# how do i plug all this in ???



## Guest (Jun 1, 2010)

not sure if this is the correct place to post but it seemed the closest 

5 fish tanks each with heater plug, filter plug and light plug, one has an air pump plug = 19 plugs in total
tv, tivo, digital box, dvd, modem, wireless router, two small table lamps = 8 plugs

total = 27 plugs

both outlets are on different breakers if that makes any difference at all

is this possible or do i need an electrician? i only live in 450 square feet so somewhat limited


----------



## L!$A (Apr 21, 2010)

It does make a difference being on different breakers  So that is a plus right there.
The previous apt my bf and I lived in couldn't handle a certain amount of power from one breaker at one time. For example.. last year when it was realllly hot out we bought a portable air conditioner, and it wouldn't work in one plug, but would work on another.

So if it's too much power, the breaker will just turn off, which you will have to flip the switch in your breaker box to turn it back on.. So if it is capable to handle that many plugs divided between the two breakers, then it should be fine.. & if it's not the breaker turn off.. now I'm not an electrician but that's my understanding of it... lol I'm sure theres some experts on here that have a better answer


----------



## 2wheelsx2 (Apr 21, 2010)

How many watts worth of heaters and lights. The concern is more with amperage than watts.

Just to give you an example of what you can do, I have 3 daisy chained power bars with the following plugged in:

- 4 x 42 watt t5
- 2 x 250 watt heater
- Ranco temp controller
- CO2 solenoid
- 3 canister filters (FX5, XP3, 2028)
- 2 Koralia powerheads (1 and 2)
- Aquaclear 70 powerhead

So that's 14 devices if I count correctly. No problems at all. In fact, my Home Theater is more of a worry than my tanks.


----------



## pieces71 (Apr 21, 2010)

your breakers will tell you if it is overloaded,it will automatically shut off,but to be safe do not overload


----------



## target (Apr 21, 2010)

Like Gary said, just get a few power bars and daisy chain them.


----------



## Guest (Jun 1, 2010)

okay, daisy chain, english please ... does that mean i can plug a power bar into another power bar into another power bar ??? or does that mean i can plug two power bars into one wall outlet ...


----------



## 2wheelsx2 (Apr 21, 2010)

I plug one into another (that's daisy chaining). The one on the end I put all my powerheads and filters and heaters onto. I flick off the switch for water changes. Lights and other stuff that have to stay on are on the main one which does not get switched off. Nothing easier.

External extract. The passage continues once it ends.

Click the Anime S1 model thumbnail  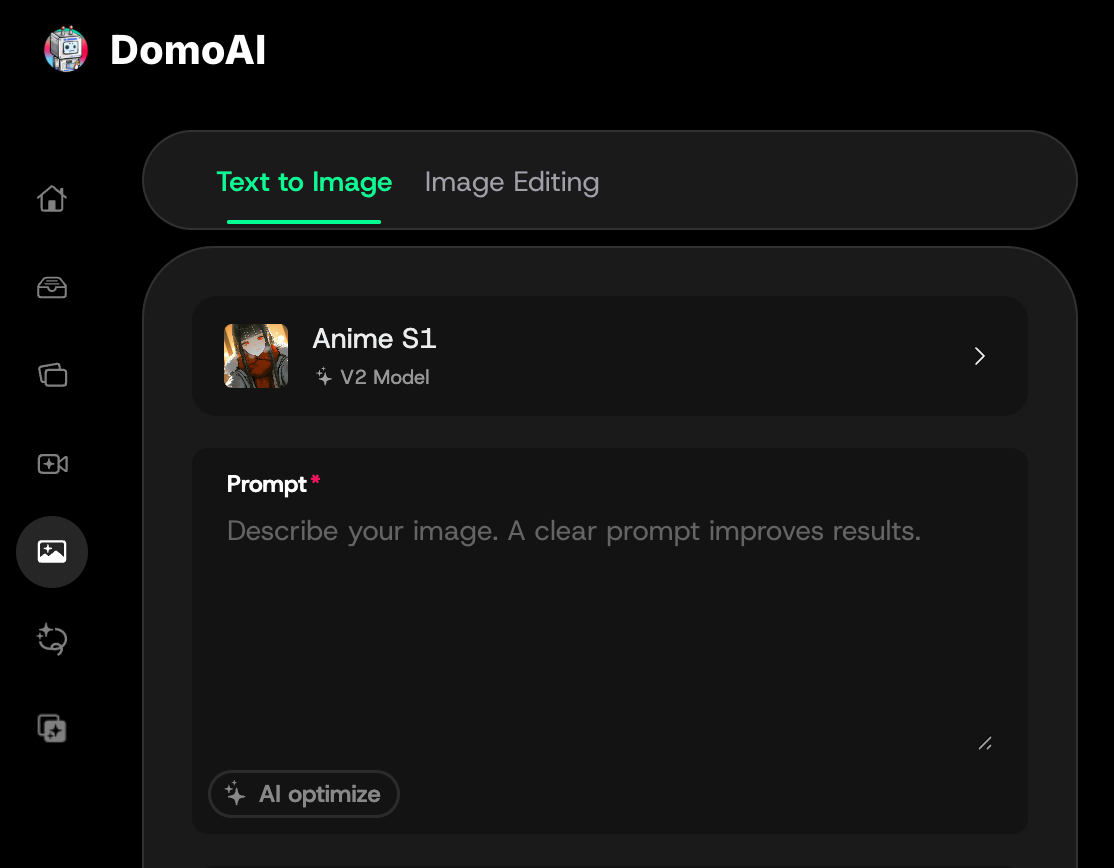pos(256,356)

If you have the wall space, hang a couple of these widely spaced ones and it'll take care of everything for you, including timers for the lights. http://www.canadiantire.ca/AST/brow.../Noma%2B12-Outlet%2BPower%2BBar.jsp?locale=en


----------



## Guest (Jun 1, 2010)

2wheelsx2 - you are so helpful ... i am going to go and get two of those today ... and i like the filters and heaters on one and lights an other on another ... great idea ... 

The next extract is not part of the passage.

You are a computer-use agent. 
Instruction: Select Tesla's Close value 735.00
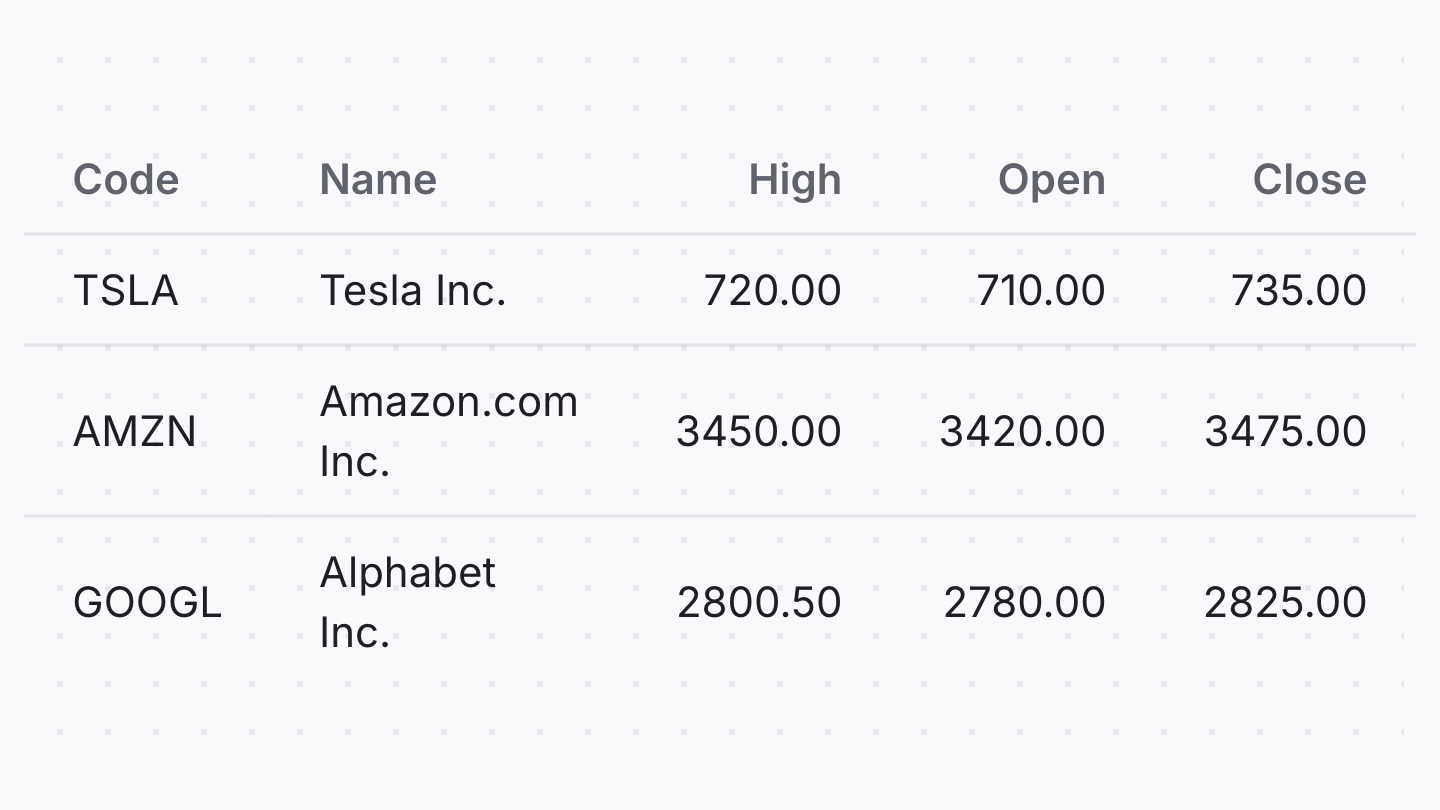[1298, 291]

thanks for everyone's reply ... i am not very electrical and i don't want to blow anything up


----------



## 2wheelsx2 (Apr 21, 2010)

Always glad to help people spend their money.


----------



## target (Apr 21, 2010)

2wheelsx2 said:


> Always glad to help people spend their money.

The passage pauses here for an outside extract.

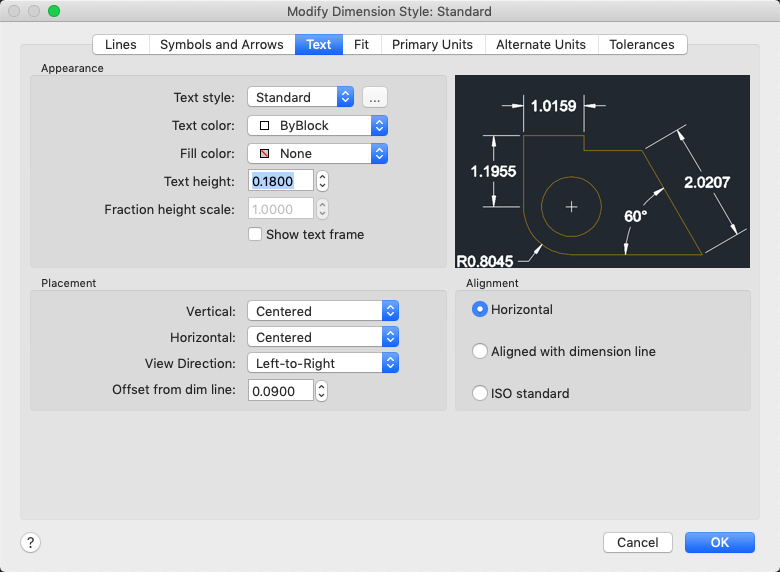Image resolution: width=780 pixels, height=572 pixels.
Task: Open the View Direction dropdown
Action: click(x=323, y=363)
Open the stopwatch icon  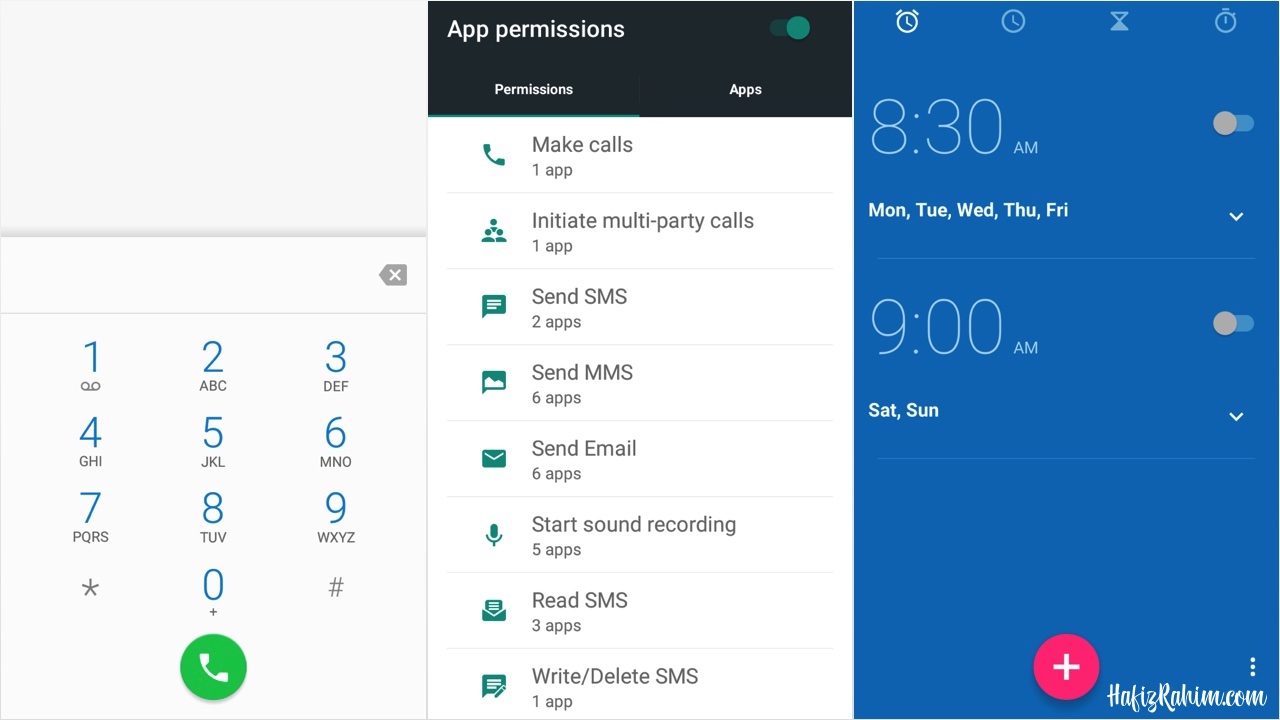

LOL, I can testify to that. The pleco swimming in my tank is the proof.


----------



## pinkjell (Apr 22, 2010)

wow, thats a HUGE power bar...didnt know they made stuff like that! I have cords everywhere, maybe its time to make a switch over to those..


----------



## seanyuki (Apr 22, 2010)

I also need more power bars.....perhaps getting them from Jehmco....24 outlets.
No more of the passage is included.